### EXCERPTED DATA
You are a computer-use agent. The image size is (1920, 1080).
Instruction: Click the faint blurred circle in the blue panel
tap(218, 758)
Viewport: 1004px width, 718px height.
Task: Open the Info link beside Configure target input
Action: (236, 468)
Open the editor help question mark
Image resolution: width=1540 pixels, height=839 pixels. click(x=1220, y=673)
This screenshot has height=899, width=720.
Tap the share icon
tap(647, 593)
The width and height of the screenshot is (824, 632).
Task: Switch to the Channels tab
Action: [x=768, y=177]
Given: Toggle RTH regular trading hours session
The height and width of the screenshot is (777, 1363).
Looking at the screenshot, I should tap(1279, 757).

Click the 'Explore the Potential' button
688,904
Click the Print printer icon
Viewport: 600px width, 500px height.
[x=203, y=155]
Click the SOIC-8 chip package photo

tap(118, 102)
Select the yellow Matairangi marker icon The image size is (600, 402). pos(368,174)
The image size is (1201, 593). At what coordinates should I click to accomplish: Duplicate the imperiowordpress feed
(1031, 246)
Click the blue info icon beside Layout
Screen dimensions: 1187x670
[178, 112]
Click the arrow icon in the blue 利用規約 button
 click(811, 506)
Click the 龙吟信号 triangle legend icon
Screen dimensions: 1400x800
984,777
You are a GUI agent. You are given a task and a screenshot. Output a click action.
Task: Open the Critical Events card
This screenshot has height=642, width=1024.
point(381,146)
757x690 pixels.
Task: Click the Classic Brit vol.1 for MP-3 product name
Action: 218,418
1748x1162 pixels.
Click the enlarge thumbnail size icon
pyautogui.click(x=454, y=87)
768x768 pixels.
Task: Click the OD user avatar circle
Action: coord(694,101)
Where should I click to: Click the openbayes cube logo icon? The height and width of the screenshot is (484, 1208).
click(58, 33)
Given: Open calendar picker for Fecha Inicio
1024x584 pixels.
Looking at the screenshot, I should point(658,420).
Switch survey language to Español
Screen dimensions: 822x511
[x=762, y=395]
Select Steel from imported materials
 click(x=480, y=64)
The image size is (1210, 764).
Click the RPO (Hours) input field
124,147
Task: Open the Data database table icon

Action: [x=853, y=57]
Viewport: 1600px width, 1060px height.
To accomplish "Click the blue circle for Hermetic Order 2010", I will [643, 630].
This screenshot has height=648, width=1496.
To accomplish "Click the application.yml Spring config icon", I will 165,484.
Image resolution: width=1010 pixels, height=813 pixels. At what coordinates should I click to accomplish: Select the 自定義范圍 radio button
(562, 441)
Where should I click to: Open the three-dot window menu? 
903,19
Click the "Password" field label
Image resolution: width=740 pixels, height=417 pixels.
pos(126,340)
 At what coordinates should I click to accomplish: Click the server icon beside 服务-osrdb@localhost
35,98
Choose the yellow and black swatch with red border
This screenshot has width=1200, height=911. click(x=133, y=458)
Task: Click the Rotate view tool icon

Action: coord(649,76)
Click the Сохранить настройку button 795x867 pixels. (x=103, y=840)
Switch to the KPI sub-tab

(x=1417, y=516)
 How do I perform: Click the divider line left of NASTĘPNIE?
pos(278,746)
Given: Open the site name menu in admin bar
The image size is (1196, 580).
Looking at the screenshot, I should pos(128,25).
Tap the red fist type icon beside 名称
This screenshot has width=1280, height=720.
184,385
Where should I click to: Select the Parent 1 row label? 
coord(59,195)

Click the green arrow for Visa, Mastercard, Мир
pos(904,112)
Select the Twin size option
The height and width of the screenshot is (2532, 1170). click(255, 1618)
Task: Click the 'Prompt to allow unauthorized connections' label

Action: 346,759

### YOUR GOAL
In the records, how many lines have the word "will" in them? Only the number is needed.

### RESPONSE TO THE EXERCISE
2